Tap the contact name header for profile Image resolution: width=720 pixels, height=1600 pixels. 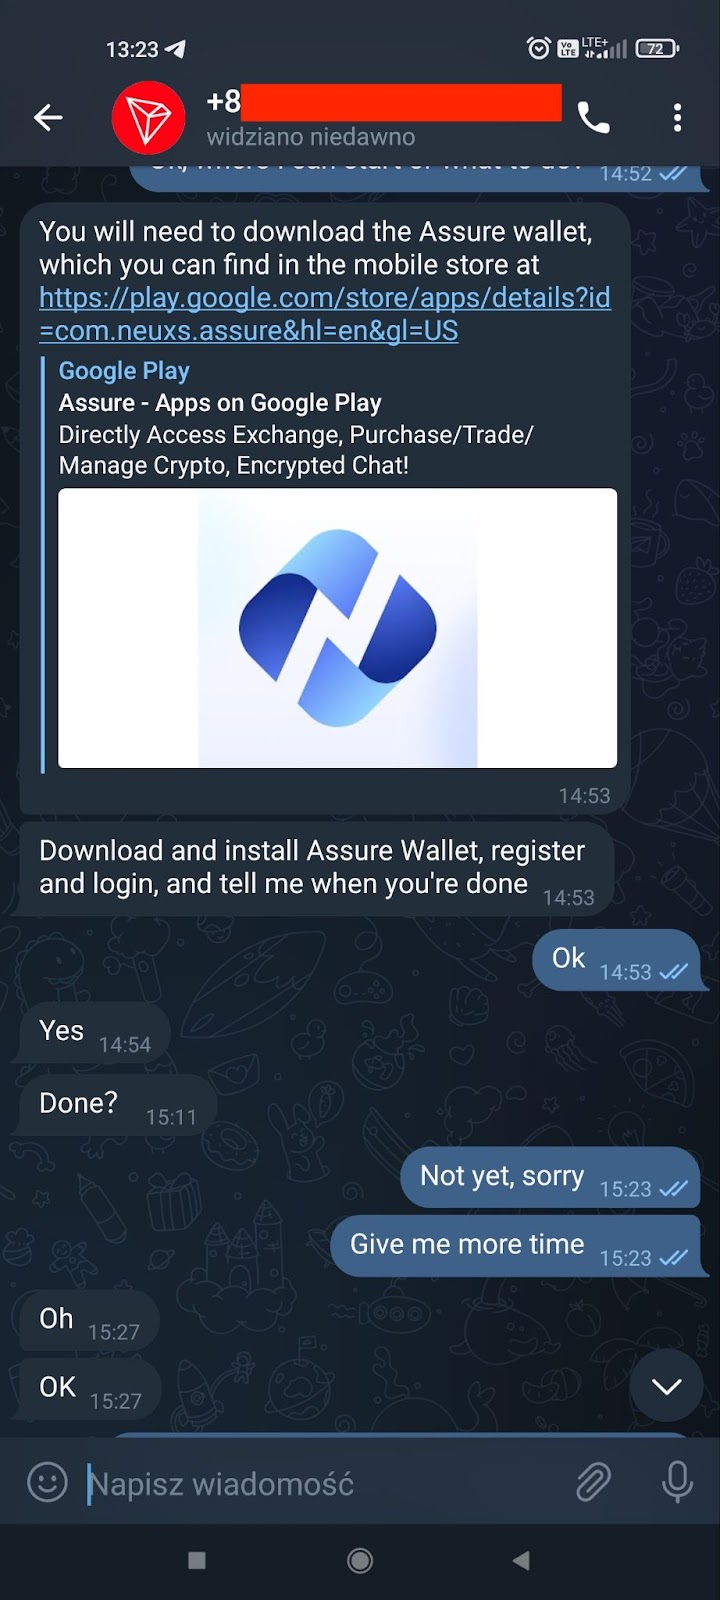(x=384, y=117)
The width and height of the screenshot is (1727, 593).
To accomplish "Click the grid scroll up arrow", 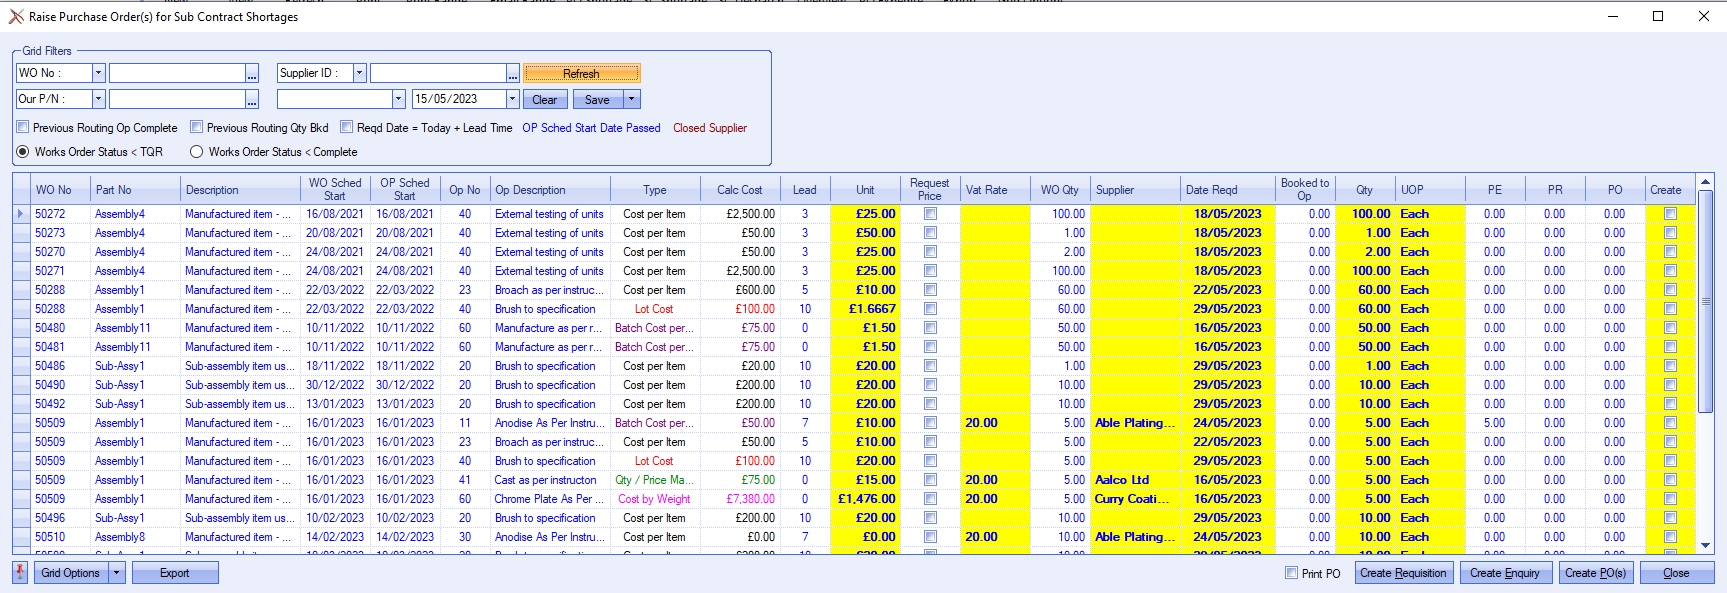I will (1706, 181).
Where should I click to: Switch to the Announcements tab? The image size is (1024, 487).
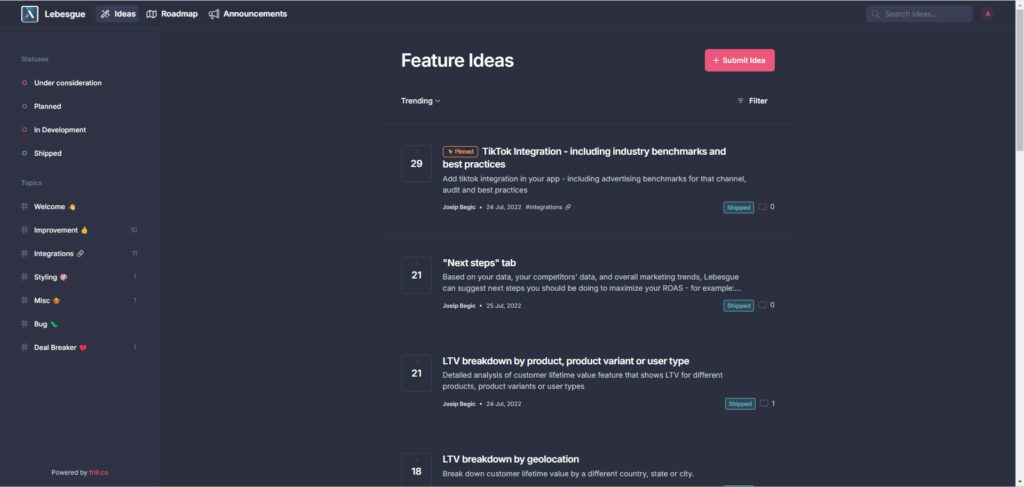click(248, 14)
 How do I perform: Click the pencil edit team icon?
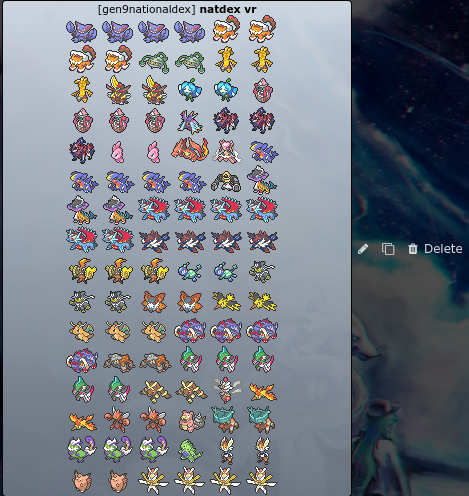pyautogui.click(x=363, y=249)
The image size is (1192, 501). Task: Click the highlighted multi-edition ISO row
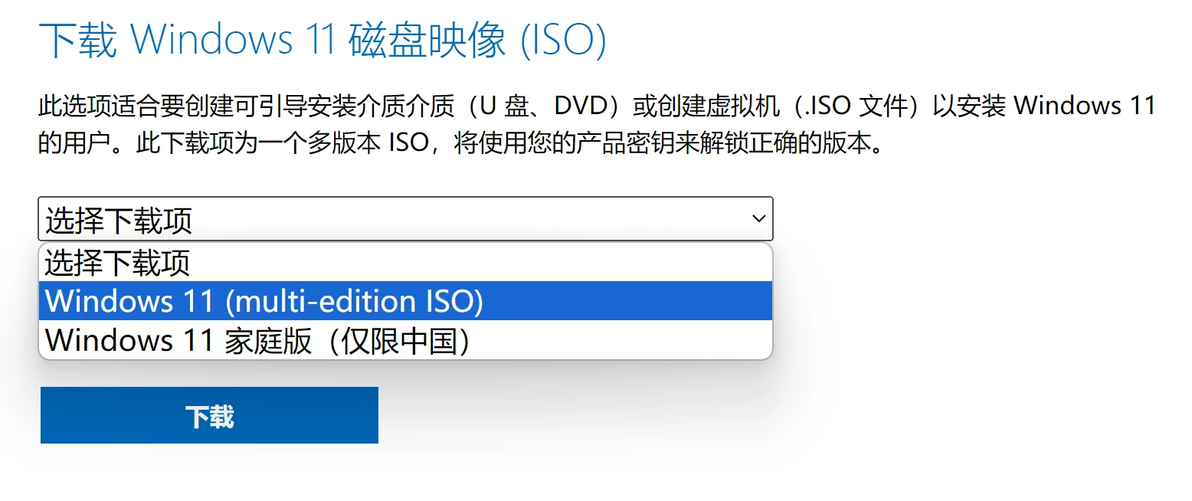point(405,301)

---

* [Task to carry out]: Skip the pictures and retype exactly the lines from the one that contains "How do I perform: Click" to the last line of the records.

* [Task solution]:
 How do I perform: Click the pencil edit team icon?
pyautogui.click(x=363, y=249)
The image size is (1192, 501). Task: Click the highlighted multi-edition ISO row
point(405,301)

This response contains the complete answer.